Assignment:
Look through the records and copy every line in which "penciuman" appears.

Data for analysis:
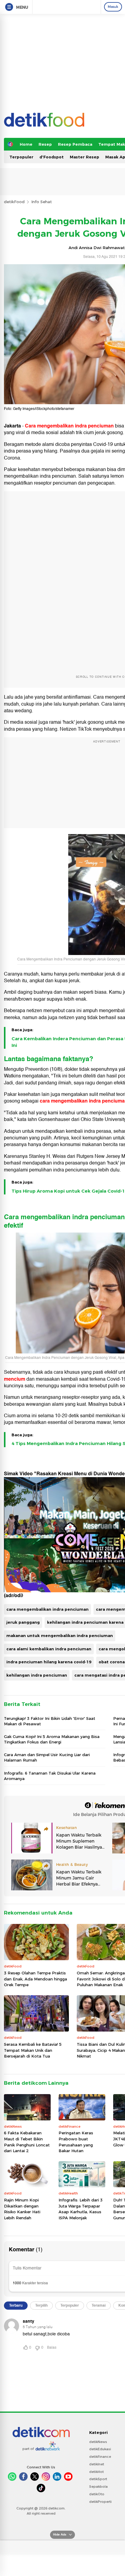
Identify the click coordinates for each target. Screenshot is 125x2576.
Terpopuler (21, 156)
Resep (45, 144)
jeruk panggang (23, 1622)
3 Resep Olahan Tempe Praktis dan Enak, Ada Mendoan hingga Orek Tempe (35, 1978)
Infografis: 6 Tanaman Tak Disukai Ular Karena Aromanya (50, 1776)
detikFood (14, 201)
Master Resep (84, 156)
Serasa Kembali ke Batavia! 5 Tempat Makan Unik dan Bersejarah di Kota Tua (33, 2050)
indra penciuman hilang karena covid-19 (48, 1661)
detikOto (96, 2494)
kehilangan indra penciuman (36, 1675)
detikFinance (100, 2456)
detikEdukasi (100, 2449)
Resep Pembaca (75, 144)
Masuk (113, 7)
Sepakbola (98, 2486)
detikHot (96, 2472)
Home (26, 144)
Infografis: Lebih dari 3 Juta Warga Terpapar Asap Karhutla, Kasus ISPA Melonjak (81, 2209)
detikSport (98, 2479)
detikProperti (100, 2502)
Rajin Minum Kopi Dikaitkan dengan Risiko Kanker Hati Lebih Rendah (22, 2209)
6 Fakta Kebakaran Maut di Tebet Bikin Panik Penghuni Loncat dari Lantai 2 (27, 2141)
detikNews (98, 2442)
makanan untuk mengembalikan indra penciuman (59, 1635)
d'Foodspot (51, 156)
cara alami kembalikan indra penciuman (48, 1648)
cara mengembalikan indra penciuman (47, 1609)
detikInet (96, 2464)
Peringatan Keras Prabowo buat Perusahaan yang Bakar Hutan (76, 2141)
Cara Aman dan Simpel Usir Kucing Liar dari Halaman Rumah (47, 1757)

--

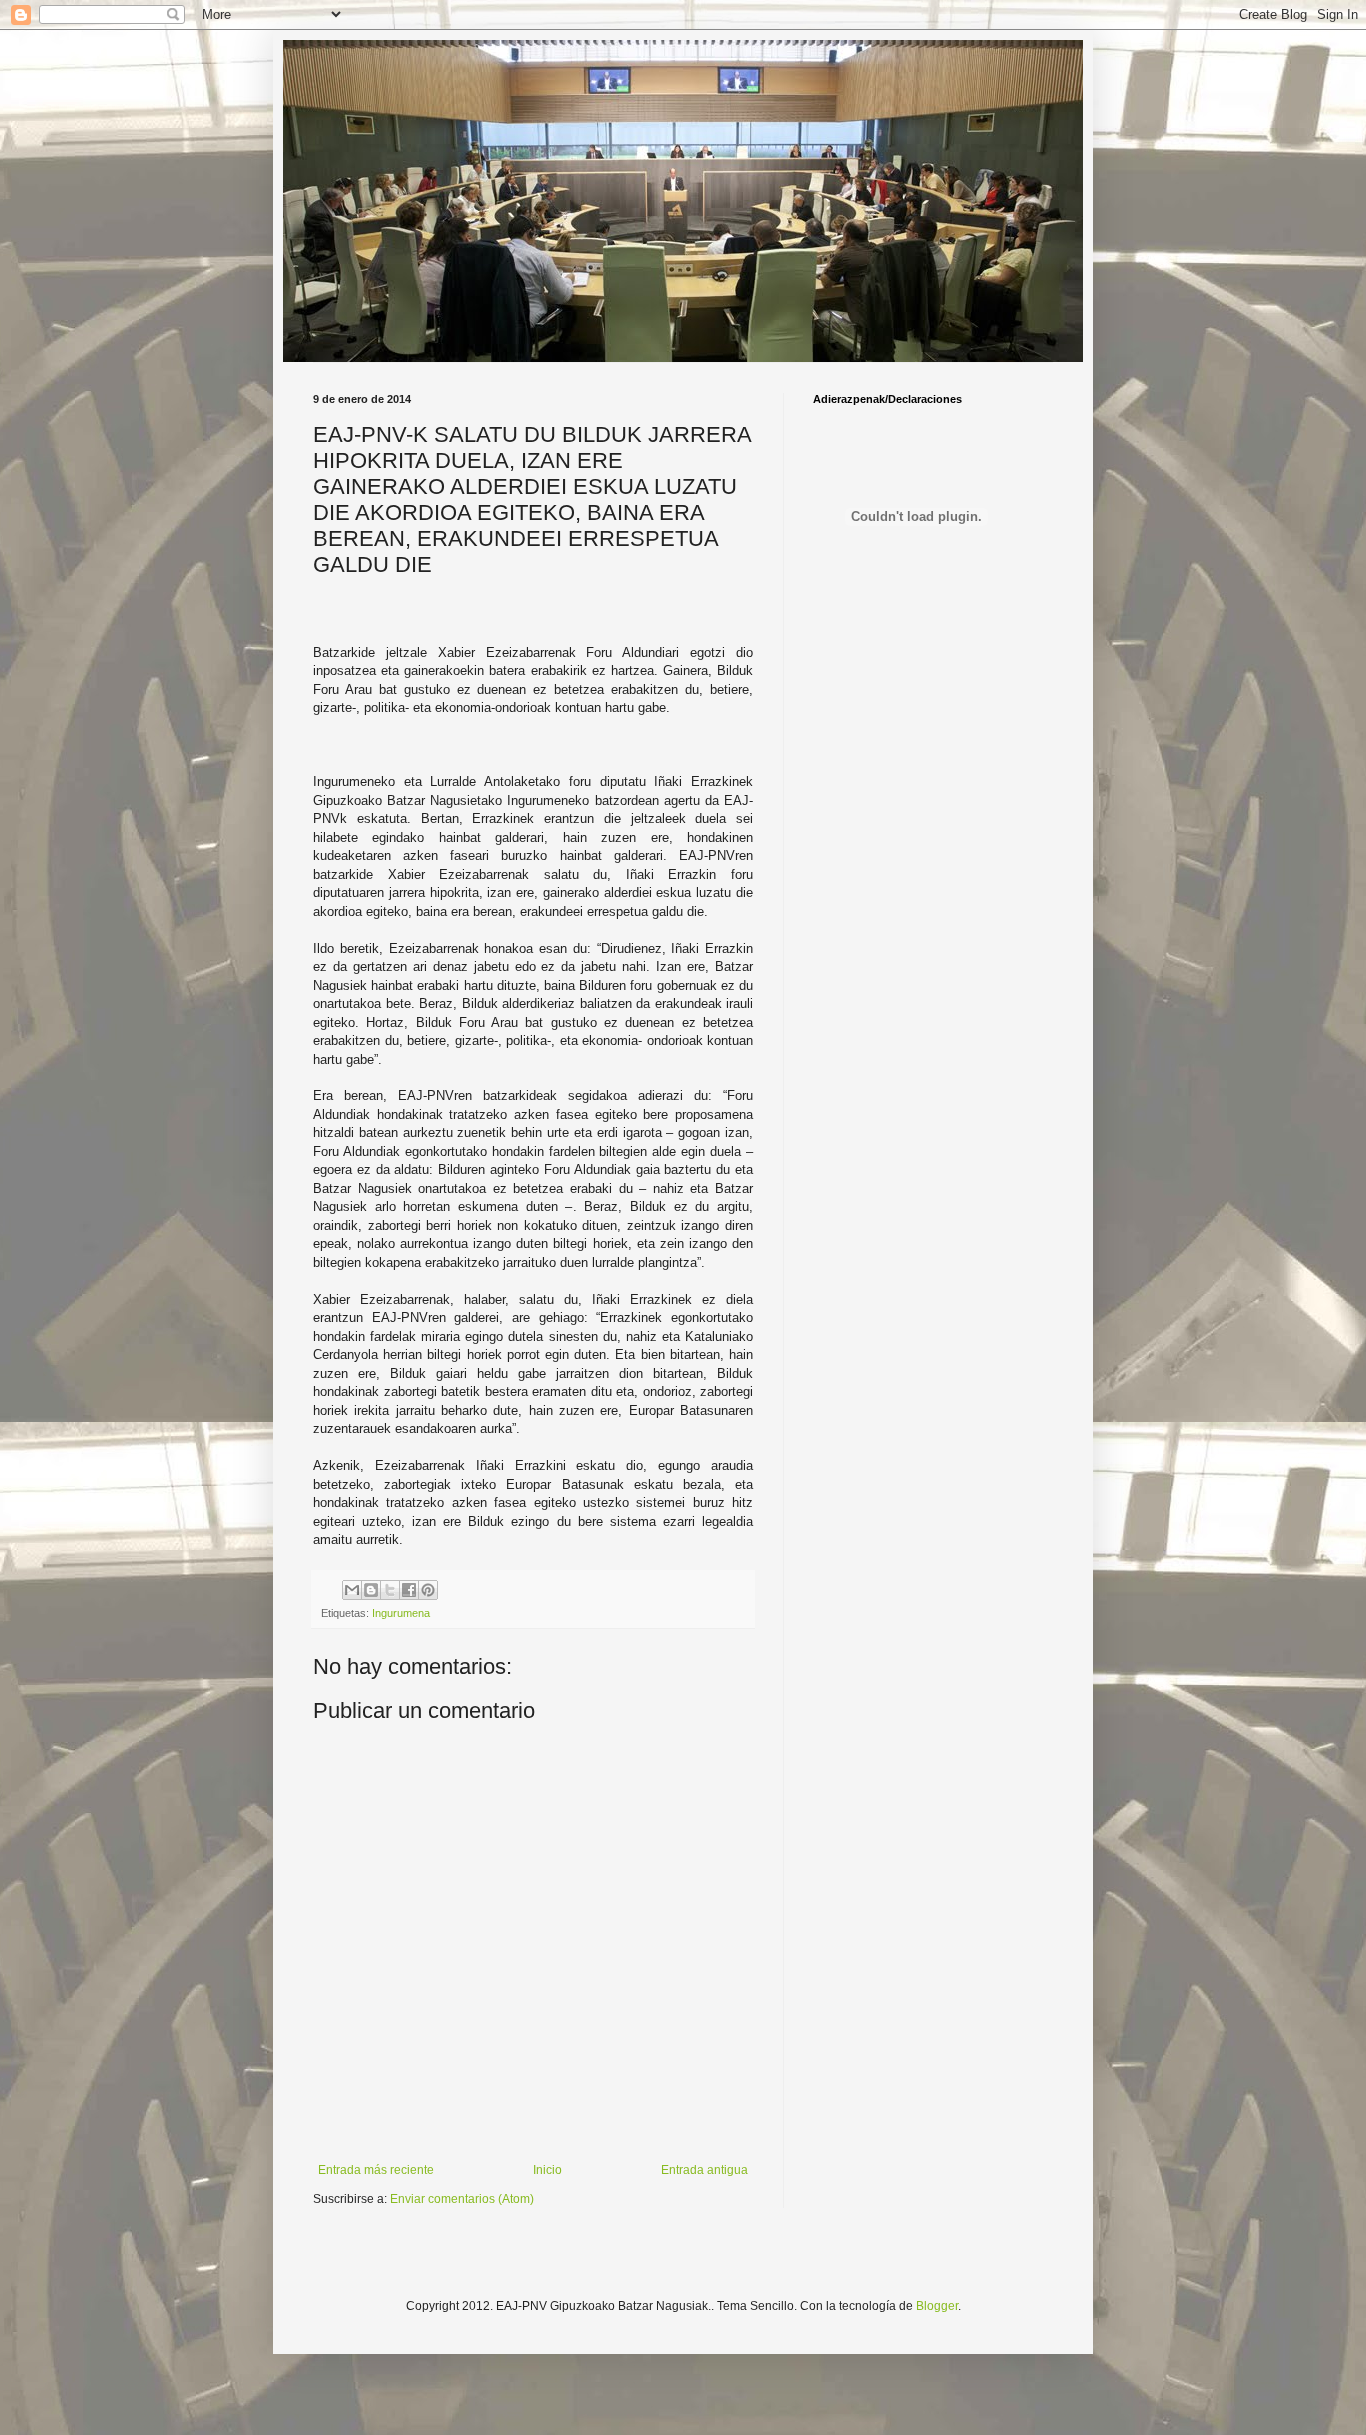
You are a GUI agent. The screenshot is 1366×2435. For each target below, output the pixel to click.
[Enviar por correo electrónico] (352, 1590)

Solution for this problem:
indra penciuman hilang karena covid-19 (48, 1661)
kehilangan indra penciuman (36, 1675)
makanan untuk mengembalikan indra penciuman (59, 1635)
cara alami kembalikan indra penciuman (48, 1648)
cara mengembalikan indra penciuman (47, 1609)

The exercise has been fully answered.